### Exercise input

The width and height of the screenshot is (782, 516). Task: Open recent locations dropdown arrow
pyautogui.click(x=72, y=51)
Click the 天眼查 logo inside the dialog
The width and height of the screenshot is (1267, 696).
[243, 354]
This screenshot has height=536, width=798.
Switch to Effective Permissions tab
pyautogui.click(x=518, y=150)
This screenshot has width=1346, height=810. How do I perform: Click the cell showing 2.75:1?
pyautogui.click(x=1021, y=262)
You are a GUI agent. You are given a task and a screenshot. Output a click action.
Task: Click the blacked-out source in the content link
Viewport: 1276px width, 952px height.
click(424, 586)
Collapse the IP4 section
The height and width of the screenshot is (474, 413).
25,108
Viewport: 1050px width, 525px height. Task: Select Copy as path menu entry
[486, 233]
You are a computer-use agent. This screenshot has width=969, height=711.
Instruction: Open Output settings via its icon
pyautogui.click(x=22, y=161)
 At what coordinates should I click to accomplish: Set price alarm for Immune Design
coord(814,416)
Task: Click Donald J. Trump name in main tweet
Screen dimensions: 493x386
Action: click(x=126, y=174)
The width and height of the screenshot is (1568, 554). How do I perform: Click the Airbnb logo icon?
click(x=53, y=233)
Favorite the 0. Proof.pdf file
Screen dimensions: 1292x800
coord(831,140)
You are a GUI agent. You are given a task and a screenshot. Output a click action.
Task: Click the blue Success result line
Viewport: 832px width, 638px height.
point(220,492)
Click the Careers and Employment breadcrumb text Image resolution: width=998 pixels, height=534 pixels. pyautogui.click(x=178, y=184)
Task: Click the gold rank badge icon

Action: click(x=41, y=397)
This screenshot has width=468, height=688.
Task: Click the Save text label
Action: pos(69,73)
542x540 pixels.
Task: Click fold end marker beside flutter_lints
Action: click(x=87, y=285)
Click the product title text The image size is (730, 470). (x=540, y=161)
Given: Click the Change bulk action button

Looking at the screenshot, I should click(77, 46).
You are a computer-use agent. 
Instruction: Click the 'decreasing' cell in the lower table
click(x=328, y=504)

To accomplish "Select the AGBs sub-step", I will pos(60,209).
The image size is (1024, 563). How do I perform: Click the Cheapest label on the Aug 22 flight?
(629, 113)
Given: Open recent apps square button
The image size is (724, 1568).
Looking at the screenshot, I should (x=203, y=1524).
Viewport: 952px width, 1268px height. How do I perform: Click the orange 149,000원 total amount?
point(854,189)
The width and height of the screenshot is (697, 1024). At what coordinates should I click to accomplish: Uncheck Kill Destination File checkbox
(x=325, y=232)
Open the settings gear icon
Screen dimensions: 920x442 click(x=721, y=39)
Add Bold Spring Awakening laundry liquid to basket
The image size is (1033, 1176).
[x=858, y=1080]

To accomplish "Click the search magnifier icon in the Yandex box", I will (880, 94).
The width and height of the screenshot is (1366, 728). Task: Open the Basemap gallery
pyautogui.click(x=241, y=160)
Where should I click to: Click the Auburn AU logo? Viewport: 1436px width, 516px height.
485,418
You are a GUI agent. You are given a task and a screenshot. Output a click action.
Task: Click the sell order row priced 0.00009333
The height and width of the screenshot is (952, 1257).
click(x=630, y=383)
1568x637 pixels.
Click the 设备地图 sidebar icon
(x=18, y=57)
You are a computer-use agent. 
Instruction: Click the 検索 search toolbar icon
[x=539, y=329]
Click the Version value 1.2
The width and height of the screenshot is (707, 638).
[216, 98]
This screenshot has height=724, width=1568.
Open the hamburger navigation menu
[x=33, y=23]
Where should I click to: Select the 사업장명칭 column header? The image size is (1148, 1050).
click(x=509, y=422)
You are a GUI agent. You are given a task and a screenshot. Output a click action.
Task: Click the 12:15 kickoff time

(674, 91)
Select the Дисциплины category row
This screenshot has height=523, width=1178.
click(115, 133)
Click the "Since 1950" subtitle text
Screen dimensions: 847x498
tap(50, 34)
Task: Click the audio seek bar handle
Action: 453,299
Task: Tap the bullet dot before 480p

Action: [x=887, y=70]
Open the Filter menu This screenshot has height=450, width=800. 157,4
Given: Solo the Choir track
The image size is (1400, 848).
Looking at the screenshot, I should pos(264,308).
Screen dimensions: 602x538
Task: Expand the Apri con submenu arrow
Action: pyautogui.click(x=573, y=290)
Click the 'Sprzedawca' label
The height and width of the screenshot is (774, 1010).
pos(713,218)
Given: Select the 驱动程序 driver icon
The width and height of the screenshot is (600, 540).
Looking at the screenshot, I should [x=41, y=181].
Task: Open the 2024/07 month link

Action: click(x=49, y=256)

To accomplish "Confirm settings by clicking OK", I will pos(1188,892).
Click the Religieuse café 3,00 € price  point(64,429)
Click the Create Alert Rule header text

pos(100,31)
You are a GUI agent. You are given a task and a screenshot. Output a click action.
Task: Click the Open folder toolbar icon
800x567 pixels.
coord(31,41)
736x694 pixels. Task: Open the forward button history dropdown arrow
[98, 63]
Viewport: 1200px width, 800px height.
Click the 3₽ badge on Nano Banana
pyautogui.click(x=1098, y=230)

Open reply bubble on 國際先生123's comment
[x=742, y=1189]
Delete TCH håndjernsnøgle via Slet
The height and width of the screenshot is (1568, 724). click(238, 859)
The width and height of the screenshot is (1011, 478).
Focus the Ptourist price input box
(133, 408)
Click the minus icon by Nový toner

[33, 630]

######

*Work to be completed*
For every line above that includes the string "will", copy the line.

*Answer space*
To accomplish "Select the AGBs sub-step", I will pos(60,209).
To accomplish "Click the search magnifier icon in the Yandex box", I will (880, 94).
To accomplish "Confirm settings by clicking OK", I will pos(1188,892).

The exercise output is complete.